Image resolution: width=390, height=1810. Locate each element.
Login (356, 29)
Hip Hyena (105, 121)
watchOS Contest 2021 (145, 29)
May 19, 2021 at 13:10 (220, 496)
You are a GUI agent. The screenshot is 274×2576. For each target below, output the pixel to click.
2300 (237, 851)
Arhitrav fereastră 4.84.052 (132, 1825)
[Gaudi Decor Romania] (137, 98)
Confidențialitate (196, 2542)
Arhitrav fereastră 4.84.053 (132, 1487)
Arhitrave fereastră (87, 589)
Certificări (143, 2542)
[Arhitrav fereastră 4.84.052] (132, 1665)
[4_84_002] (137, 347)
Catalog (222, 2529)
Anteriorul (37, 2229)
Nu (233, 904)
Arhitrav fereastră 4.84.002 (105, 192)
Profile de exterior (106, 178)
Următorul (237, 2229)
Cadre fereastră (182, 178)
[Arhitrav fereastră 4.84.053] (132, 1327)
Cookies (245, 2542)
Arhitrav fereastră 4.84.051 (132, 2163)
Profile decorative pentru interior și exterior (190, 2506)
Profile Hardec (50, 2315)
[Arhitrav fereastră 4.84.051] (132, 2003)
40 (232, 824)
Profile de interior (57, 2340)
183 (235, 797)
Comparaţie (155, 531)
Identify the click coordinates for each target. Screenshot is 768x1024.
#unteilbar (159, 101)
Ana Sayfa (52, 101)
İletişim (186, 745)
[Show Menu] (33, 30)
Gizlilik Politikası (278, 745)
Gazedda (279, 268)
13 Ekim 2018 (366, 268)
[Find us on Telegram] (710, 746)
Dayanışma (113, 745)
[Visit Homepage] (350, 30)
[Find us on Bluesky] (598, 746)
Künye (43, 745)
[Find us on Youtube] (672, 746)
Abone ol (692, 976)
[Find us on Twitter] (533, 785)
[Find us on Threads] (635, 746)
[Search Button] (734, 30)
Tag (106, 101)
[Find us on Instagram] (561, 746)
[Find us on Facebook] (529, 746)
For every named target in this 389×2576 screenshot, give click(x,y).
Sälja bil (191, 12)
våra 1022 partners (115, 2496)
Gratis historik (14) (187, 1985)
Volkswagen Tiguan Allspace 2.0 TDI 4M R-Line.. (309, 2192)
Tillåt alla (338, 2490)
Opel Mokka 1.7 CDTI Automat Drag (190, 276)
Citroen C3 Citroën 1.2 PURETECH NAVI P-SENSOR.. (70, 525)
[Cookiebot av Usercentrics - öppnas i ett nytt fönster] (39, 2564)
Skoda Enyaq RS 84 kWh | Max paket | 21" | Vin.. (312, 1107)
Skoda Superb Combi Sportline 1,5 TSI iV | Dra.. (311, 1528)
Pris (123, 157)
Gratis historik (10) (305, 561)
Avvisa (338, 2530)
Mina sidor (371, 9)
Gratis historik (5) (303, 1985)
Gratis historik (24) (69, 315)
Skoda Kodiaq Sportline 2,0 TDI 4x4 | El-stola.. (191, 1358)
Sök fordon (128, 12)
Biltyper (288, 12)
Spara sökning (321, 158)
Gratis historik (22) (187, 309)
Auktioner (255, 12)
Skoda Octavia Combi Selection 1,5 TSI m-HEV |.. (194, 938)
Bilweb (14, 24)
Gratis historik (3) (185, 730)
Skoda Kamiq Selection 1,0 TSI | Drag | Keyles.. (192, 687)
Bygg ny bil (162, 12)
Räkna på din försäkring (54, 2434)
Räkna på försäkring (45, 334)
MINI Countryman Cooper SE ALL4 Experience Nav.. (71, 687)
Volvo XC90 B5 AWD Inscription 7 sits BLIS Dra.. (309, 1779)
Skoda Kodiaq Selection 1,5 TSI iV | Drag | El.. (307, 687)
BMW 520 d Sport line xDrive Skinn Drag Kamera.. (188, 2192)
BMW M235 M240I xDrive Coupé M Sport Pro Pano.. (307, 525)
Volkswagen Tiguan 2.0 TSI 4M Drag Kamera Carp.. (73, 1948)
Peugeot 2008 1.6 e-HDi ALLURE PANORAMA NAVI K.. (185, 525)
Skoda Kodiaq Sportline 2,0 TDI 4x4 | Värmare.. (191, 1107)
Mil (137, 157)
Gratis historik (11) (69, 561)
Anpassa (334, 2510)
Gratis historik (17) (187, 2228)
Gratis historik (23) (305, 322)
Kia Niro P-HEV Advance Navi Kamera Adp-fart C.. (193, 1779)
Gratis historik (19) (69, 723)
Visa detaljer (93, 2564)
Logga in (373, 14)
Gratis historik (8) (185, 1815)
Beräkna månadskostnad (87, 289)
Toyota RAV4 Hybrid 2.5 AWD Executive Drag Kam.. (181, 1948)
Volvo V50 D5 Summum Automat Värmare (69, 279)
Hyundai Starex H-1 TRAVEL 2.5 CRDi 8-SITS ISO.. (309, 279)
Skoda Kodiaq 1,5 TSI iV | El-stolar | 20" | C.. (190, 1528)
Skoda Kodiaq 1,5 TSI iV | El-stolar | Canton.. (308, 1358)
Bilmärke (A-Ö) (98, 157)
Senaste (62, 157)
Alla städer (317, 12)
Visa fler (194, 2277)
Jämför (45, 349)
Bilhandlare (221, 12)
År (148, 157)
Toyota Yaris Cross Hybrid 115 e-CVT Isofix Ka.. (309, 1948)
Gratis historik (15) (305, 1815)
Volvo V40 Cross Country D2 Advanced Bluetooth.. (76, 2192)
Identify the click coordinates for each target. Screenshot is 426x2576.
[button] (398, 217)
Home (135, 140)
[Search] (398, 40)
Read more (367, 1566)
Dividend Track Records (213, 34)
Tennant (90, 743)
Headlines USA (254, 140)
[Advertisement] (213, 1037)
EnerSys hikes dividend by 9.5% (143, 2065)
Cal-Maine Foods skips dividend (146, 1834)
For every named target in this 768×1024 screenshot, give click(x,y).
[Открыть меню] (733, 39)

══════════════════════════════

Find the word "Combi" in the records and pull out each line that has it.

Skoda Superb Combi Sportline 1,5 TSI iV | Dra.. (311, 1528)
Skoda Octavia Combi Selection 1,5 TSI m-HEV |.. (194, 938)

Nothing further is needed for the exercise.